Cette mannequin iranienne, très suivie sur Instagram et obligée de fuir son pays après des photos déshabillées, a obtenu en France son statut de réfugiée.

Le conte de fée médiatique a parfaitement fonctionné. Vendredi dernier, Negzzia, un pseudo, car elle préfère garder secret son vrai nom, a reçu la bonne nouvelle par la poste. Un courrier de l’Ofpra, l’Office français de protection des réfugiés et apatrides, où on peut lire ceci : «La qualité de réfugié est accordée à Mme X.» Voilà la jeune femme de 29 ans autorisée à rester sur le territoire français pour au moins dix ans. La décision a été rapide. Un soulagement. A peine quelques jours plus tôt, elle avait eu un entretien de deux heures et demi avec une agente de cette administration. «Ça s’est bien passé, avait dit l’Iranienne, dans le bureau de son avocat dans le VIIe arrondissement de Paris. Enfin, j’espère.»

Début mai encore, la mannequin, obligée de fuir son pays pour des photos dénudées et vivant dans la rue à Paris, était une inconnue. Mais après plusieurs papiers enthousiastes dans la presse, sa notoriété a bondi. Jusqu’à ce que Christophe Castaner en personne tweete le 2 juin : «L’asile lui sera naturellement proposé. L’Ofpra me l’a confirmé. Ses services sont en contact avec elle, son dossier examiné avec l’attention bienveillante due à sa situation.» Découvrant ainsi la bonté d’âme du ministre de l’Intérieur, on espère qu’il sera aussi diligent avec les centaines de personnes qui dorment sous le périph, porte de la Chapelle à Paris.

Pour Negzzia, l’histoire semble être un film qui se terminerait sur un happy end. Elle s’en est enthousiasmée sur Instagram, multipliant les messages à ses 123 000 abonnés. Des grandes phrases, toutes faites, mais respirant l’émotion : «Quoi qu’il se passe, je n’ai aucun regret parce que tout ce que j’ai fait me fait me sentir plus proche de mes rêves de jeune fille. Merci de me donner la chance de me sentir de nouveau vivante.» Ou : «Parfois, tu dois tomber avant de voler.»

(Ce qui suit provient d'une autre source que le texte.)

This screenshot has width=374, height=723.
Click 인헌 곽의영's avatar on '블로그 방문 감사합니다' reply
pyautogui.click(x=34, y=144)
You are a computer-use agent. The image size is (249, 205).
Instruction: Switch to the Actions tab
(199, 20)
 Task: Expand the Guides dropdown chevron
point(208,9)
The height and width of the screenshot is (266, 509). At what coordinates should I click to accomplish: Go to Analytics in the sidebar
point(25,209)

Le jour où on la rencontre, la séance photo a déjà commencé. Carré épais noir corbeau, tee-shirt blanc moulant et jean bleu taille haute, elle s’amuse en marchant dans la rue, prenant des poses de mannequin. Loin de ce qui est demandé d’ordinaire aux gens qui se retrouvent dans cette page Portrait. Il en faudrait plus pour l’intimider. Face à nous, elle enchaîne les anecdotes, déroule son propos. La jeune femme dit qu’elle a toujours cru en elle, qu’elle sait qu’elle est une «princesse. Tout le monde est un prince et une princesse».Convaincue de pouvoir accomplir tous ses rêves, elle tient un discours autoréalisateur qui, manifestement, fonctionne. L’Iranienne se moque de notre scepticisme général. Elle affiche une confiance à couper la Seine en deux et à marcher fièrement, au milieu, comme si elle défilait pour un grand couturier.

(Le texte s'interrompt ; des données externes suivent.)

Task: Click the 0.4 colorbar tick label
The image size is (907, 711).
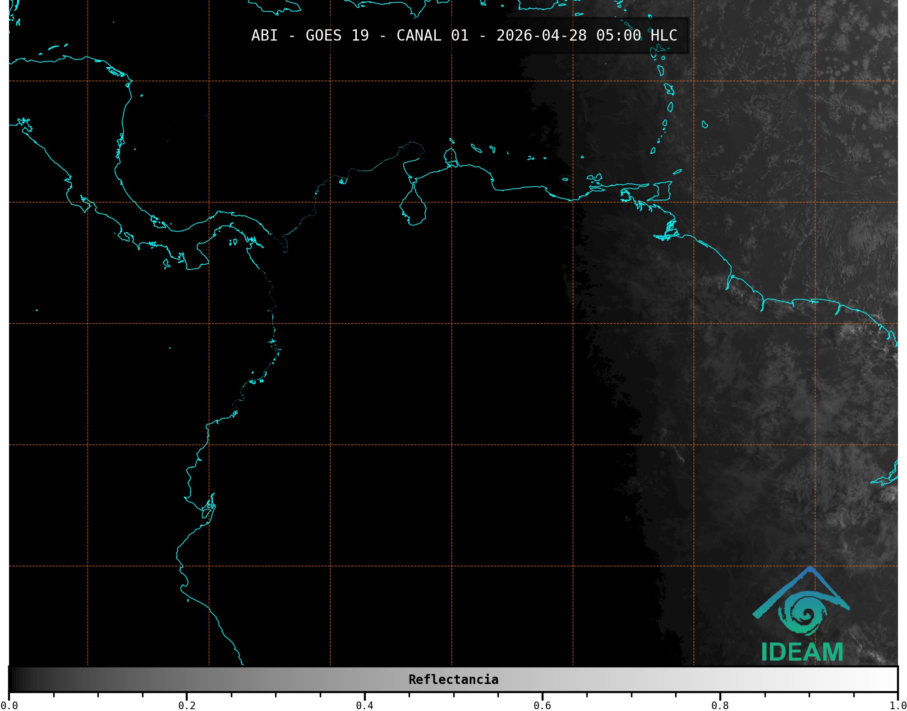Action: pyautogui.click(x=364, y=706)
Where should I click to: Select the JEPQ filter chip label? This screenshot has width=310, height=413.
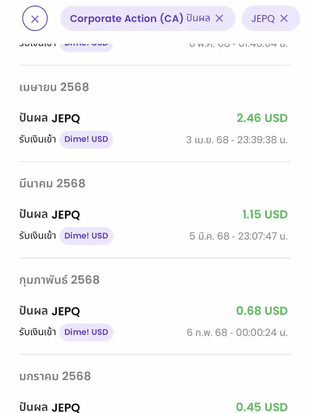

Sur son corps tatoué, elle a inscrit à l’encre ses convictions, en farsi. A chaque doigt de la main gauche, un message. «Dieu» sur le petit doigt, en qui elle croit sans avoir de religion définie. Le signe de l’amour sur l’auriculaire, ou encore un lotus dessiné sur l’index. Elle s’identifie à cette fleur, «si belle alors qu’elle pousse dans l’eau sale». Sur son dos, un œil, pour rappeler à ceux qui se cachent pour la critiquer qu’elle les observe. En ce moment, au vu de sa récente médiatisation, ça fuse. Surtout dans la communauté iranienne parisienne dont certains n’aiment pas trop voir cette fille surgir de nulle part. D’ailleurs, elle tient à avoir le moins possible de contacts avec eux. «Elle a envie de s’en sortir par elle-même, elle ne veut pas être à la solde de quiconque», confirme l’avocat Sahand Saber, qui la défend pro bono.

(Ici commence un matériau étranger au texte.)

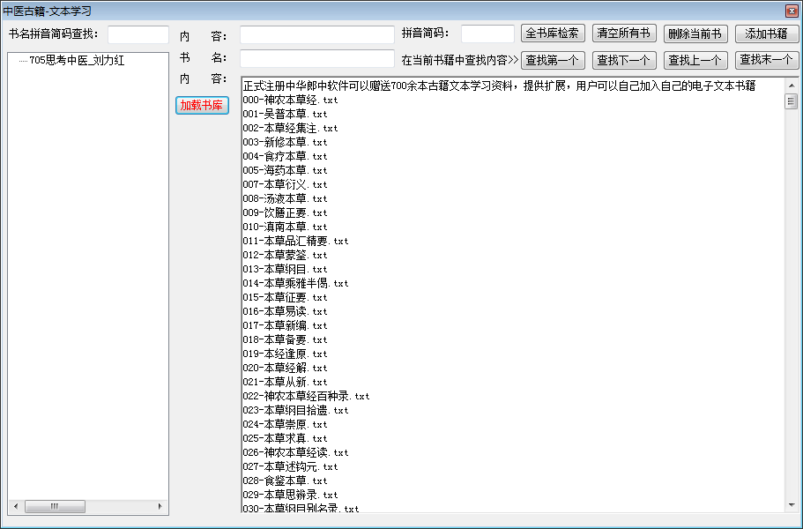The width and height of the screenshot is (803, 529).
Task: Click the red 加载书库 button
Action: 202,105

Negzzia n’avait jamais prévu de quitter l’Iran, un pays où elle pense désormais ne plus pouvoir revenir. Elle ne prend même plus le temps de critiquer le gouvernement en place. Elle considère que cette vie est derrière elle. La Téhéranaise y était pourtant heureuse après avoir grandi dans une famille plutôt libérale. Enfin, c’est principalement le cas de son père, ingénieur, qui la soutient encore. Sa mère, elle, ne lui adresse plus la parole depuis qu’elle a appris que sa fille avait perdu sa virginité. Au départ photographe, elle en vient à poser de plus en plus souvent pour des magazines de mode, parfois échangés sous le manteau dans un pays où la jeunesse dorée s’amuse et s’affiche sur les réseaux sociaux tandis que la majorité de la population reste tenue par les préceptes les plus religieux. Après avoir découvert le nu, et être tombée amoureuse de cette liberté, elle se montre dévêtue. L’un de ses photographes est attrapé un jour dans une rafle. Elle craint qu’il la balance. Risquant d’être arrêtée et peut-être fouettée, elle préfère prendre les devants et s’enfuir à Istanbul.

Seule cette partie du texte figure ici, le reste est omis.